Salon has an published an interesting interview with David Boies who, along with Ted Olson, is one of the two lawyers who have challenged Prop 8 in court over the last few months. While Bois can't of course tell us with great certainty when to expect a final verdict from Judge Walker, he does say this: "If I had to pick a date for a lottery, I’d probably pick a date in the
second half of August. But it could be earlier or it could be later."
He also explains what Olson meant when he said in his closing arguments that Prop 8 proponents have changed their argument during the trail there times.
From the Salon interview:
During the campaign [in California in 2008], it was "Protect our children. Don’t let them know about gay and lesbian marriage, because if they learn about gay and lesbian marriage they’ll think the gay and lesbian lifestyle is OK, and that’s wrong." When they got to trial, I think they recognized that that blatantly discriminatory message was not going to fly. So they started off by saying, "You’ve got to ban gay and lesbian marriage, because if you don’t, you’re going to undermine heterosexual marriage." That proved to be a proposition for which there was no evidence at all, and it was totally contrary to common sense. So they abandoned that.
And then their final argument was, "Well we don’t know what the effect is going to be of gay and lesbian marriage. And so you ought to ban it because you don’t know what the effect will be." So we said, "First, lack of knowledge is not a basis for discrimination. And second, in fact we do know what the result of gay and lesbian marriage will be. It will improve the lives of gay and lesbian couples, it will improve the health and welfare of the children that gay and lesbian couples are raising. It will not in any way harm heterosexual marriage."
He also responds to rumors of Judge Walker's homosexuality and how that might affect his decision.

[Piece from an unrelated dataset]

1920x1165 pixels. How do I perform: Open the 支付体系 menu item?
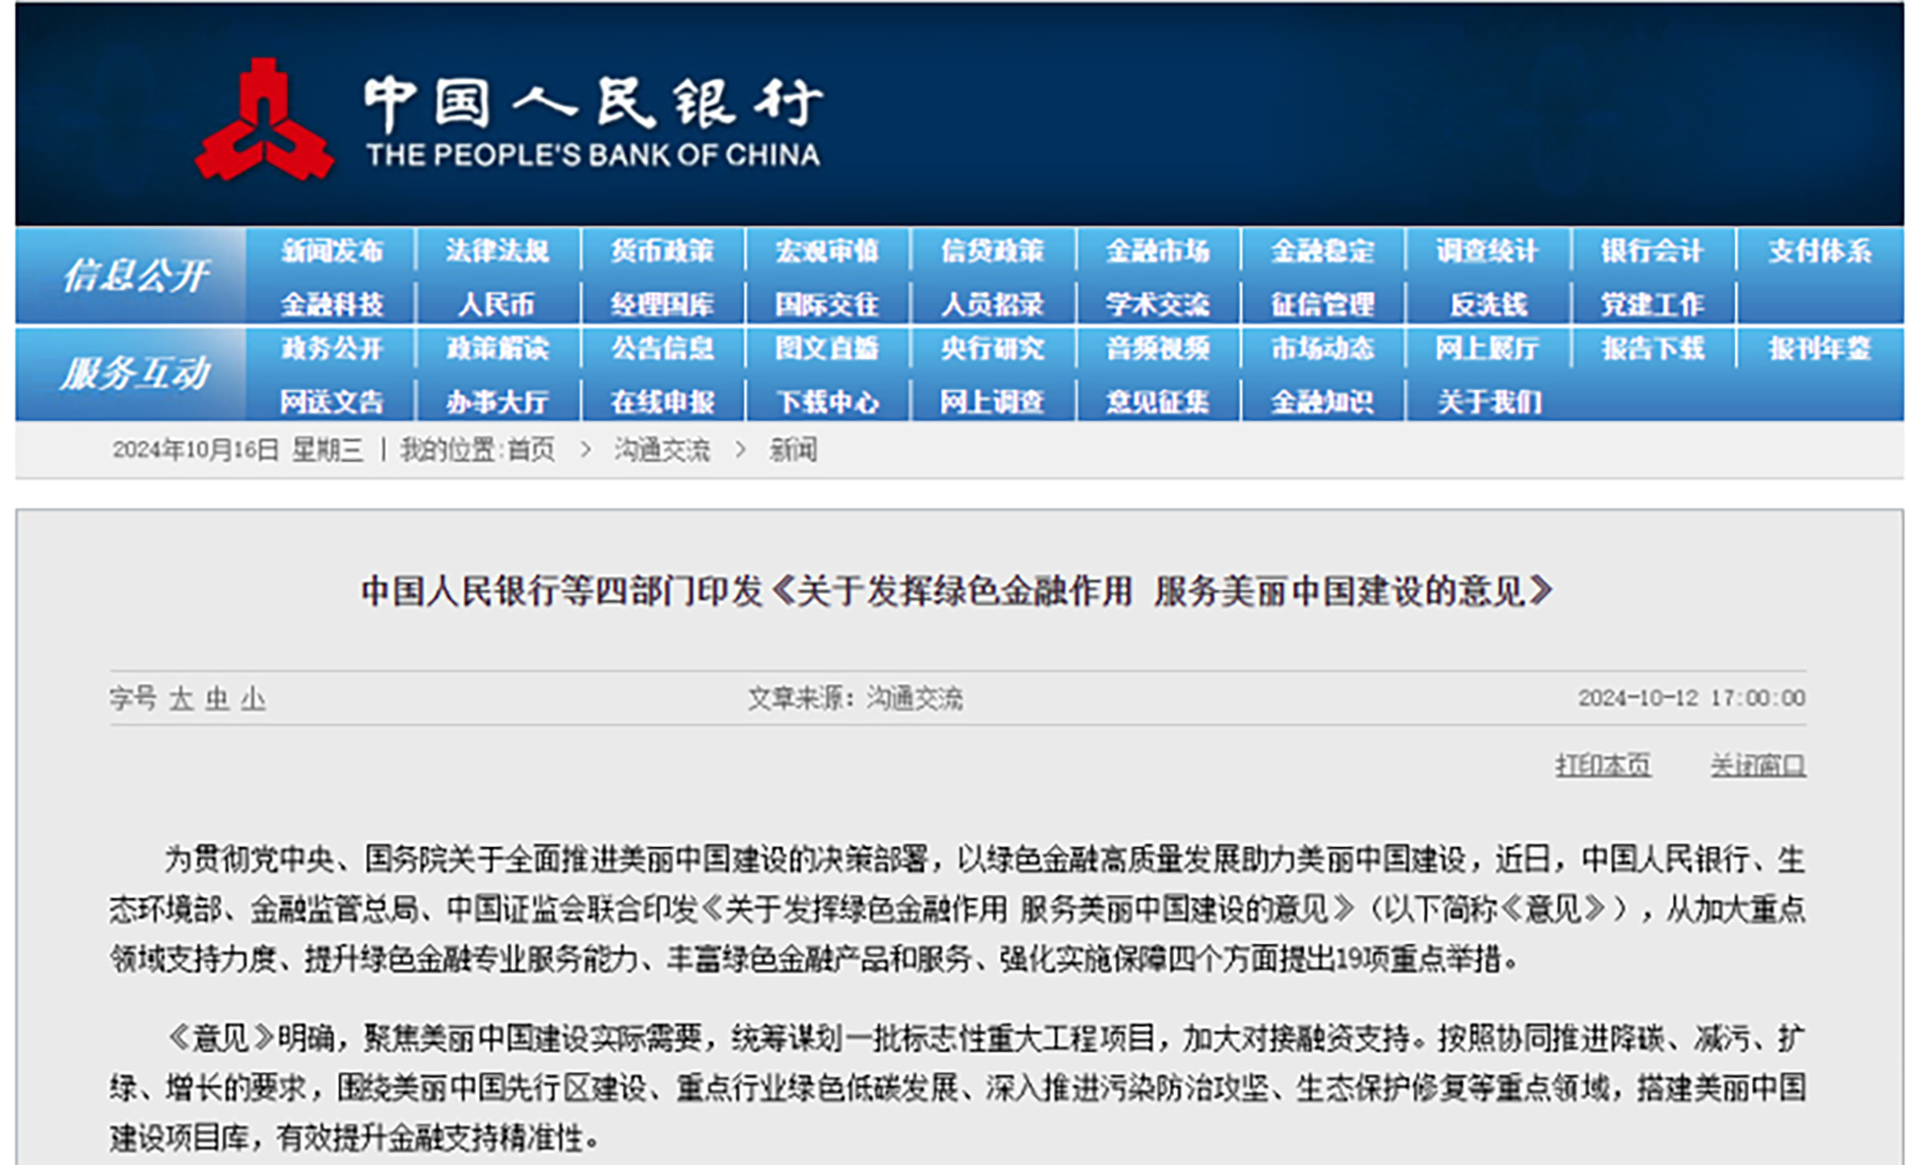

I don’t know what his sexual orientation is, and I do not think that is relevant. You have never had a rule or even a suggestion that African-American judges shouldn’t sit on African-American civil rights cases, that women shouldn’t sit on gender-discrimination cases. Or for that matter that white judges shouldn’t sit on African-American discrimination issues. Or that male judges shouldn’t sit on gender-discrimination issues. If you started out down that road, you wouldn’t have any judges who were able to make decisions.
Not surprisingly, Boies and Olson are getting a lot of attention today. They're also featured in an article in today's New York Times, which makes note of what an appeal would mean if Judge Walker ruled against the Prop 8 challenge: more money.
The Times reports:
“We would immediately appeal,” Andrew Pugno, a lawyer for the proponents of Proposition 8, said when asked if his side were to lose in Judge Walker’s court.
The plaintiffs agree.
“This is in fact just the beginning,” said Chad Griffin, a Los Angeles-based political consultant who is also the board president of the American Foundation for Equal Rights, which backed the Proposition 8 challenge.
Such legal wanderings, of course, are not cheap, and so it is that Mr. Griffin has already begun fund-raising for the next step. “It’s going to take resources,” said Mr. Griffin, who added that he intended to tap “major donors around the country, as well as grass roots and online.”